Science and Nature in Fankenstein

  In his article “On the Poetics of the Science Fiction Genre”, Darko Suvin posits “Science Fiction as the literature of cognitive estrangement.”  By this definition and its subsequent explanation  I believe that Shelley’s Frankenstein falls short of the parameters set forth by Suvin.  Although the novel satisfies both the “cognitive” and the “estrangment” components of the definition, they are only satisfied on the skeletal level.  In his article Suvin describes those works as “juvenile” that “introduces into the old empirical context only one easily digestible new technological variable,” which, at this point, Frankenstein does.

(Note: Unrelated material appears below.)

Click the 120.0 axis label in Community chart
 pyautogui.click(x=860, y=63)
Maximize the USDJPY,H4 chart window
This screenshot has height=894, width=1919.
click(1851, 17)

This new “variable” is Victor’s ability to give life to the non-living (deceased), and nothing else.  Although the realization of his power occurs in the context of science, nothing actully scientific is used to dillineate how this power came about or why Victor shoud be the one to have discovered it.  When describing how he came about to know and harness this power, Victor simply states that “a sudden light broke in upon me,” leaving the rest to the imaginings of the reader.  For the sake of Science Fiction, such an explanation is inadequate because it leaves too much to fancy.  That is, if Victor is able to simply have an epiphany of how to animate the dead with life, could he not then have a similar epiphany to discover the genetic makeup of woodland fairies?  If a sudden realization is all that is needed in Science Fiction to allow unknown or intangible things to happen within a story, then I think the lines between Fantasy, Fairy-Tale, and Science Fiction are not as clear cut as Suvin claims them to be.